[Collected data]
----
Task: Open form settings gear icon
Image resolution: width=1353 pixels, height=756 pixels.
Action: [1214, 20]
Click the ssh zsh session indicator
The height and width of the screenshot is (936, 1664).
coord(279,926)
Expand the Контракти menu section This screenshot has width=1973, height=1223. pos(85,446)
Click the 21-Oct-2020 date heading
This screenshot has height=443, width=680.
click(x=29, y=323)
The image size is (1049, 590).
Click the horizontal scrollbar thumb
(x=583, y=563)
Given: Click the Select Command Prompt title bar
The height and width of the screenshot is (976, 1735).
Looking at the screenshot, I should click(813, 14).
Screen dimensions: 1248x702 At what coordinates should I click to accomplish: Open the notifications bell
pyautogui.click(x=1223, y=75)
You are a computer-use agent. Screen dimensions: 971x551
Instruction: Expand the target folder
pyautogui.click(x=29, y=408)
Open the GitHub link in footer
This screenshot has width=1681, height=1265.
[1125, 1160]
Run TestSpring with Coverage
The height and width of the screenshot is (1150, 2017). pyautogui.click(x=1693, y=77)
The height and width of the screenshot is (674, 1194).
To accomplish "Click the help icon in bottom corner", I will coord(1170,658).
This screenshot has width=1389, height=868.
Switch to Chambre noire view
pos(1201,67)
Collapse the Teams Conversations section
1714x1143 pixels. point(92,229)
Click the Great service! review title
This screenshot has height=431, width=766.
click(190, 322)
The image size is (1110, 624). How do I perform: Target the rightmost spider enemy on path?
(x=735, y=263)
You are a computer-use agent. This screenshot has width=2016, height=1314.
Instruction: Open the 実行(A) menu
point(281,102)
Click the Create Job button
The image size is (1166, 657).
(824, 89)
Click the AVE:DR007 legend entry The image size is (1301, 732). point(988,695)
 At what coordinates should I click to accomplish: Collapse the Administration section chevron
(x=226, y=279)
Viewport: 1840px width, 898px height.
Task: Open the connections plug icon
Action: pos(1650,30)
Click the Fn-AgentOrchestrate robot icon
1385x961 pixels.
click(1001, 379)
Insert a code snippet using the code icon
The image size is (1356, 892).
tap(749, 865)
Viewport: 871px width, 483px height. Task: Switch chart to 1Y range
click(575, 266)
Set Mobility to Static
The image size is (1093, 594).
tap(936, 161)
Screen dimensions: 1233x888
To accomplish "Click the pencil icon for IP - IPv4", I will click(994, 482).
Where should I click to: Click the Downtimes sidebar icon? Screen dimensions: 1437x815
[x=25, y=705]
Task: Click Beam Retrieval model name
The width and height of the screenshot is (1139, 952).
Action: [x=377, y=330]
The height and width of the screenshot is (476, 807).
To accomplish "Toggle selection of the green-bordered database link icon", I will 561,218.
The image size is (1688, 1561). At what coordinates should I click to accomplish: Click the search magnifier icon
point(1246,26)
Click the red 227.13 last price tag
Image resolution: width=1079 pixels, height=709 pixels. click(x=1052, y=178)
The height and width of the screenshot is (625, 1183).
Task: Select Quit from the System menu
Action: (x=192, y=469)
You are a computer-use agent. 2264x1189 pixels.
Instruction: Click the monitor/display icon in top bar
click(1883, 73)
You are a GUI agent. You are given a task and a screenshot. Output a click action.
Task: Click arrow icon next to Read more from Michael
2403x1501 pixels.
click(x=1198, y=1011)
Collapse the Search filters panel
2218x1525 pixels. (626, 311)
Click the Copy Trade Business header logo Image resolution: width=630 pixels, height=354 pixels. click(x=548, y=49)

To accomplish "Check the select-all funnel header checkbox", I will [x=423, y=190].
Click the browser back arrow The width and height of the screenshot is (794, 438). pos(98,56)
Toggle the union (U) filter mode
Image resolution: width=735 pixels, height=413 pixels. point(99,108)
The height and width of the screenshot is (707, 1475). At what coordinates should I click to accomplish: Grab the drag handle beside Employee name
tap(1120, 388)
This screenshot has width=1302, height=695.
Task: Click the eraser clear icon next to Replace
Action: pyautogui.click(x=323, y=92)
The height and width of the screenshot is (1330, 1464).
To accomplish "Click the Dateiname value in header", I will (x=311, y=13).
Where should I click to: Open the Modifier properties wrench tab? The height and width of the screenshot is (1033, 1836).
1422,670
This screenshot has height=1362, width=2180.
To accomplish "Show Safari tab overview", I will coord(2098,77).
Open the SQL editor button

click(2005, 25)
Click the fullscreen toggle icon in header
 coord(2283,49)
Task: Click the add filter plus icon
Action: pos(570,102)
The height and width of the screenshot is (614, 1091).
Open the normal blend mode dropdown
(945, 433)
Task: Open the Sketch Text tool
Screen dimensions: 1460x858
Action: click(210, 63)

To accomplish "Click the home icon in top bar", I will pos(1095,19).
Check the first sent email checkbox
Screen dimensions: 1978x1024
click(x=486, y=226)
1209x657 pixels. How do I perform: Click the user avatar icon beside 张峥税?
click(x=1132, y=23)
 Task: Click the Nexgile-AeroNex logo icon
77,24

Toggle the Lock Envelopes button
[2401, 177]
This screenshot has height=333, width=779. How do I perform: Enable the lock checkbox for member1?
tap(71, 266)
----
• Problem requirements:
Could you repeat exactly the lines above from the line with "Screen dimensions: 1233x888" up to and including the line with "Task: Click arrow", and only those?

• Exercise output:
Screen dimensions: 1233x888
To accomplish "Click the pencil icon for IP - IPv4", I will click(994, 482).
Where should I click to: Click the Downtimes sidebar icon? Screen dimensions: 1437x815
[x=25, y=705]
Task: Click Beam Retrieval model name
The width and height of the screenshot is (1139, 952).
Action: [x=377, y=330]
The height and width of the screenshot is (476, 807).
To accomplish "Toggle selection of the green-bordered database link icon", I will 561,218.
The image size is (1688, 1561). At what coordinates should I click to accomplish: Click the search magnifier icon
point(1246,26)
Click the red 227.13 last price tag
Image resolution: width=1079 pixels, height=709 pixels. click(x=1052, y=178)
The height and width of the screenshot is (625, 1183).
Task: Select Quit from the System menu
Action: (x=192, y=469)
You are a computer-use agent. 2264x1189 pixels.
Instruction: Click the monitor/display icon in top bar
click(1883, 73)
You are a GUI agent. You are given a task and a screenshot. Output a click action.
Task: Click arrow icon next to Read more from Michael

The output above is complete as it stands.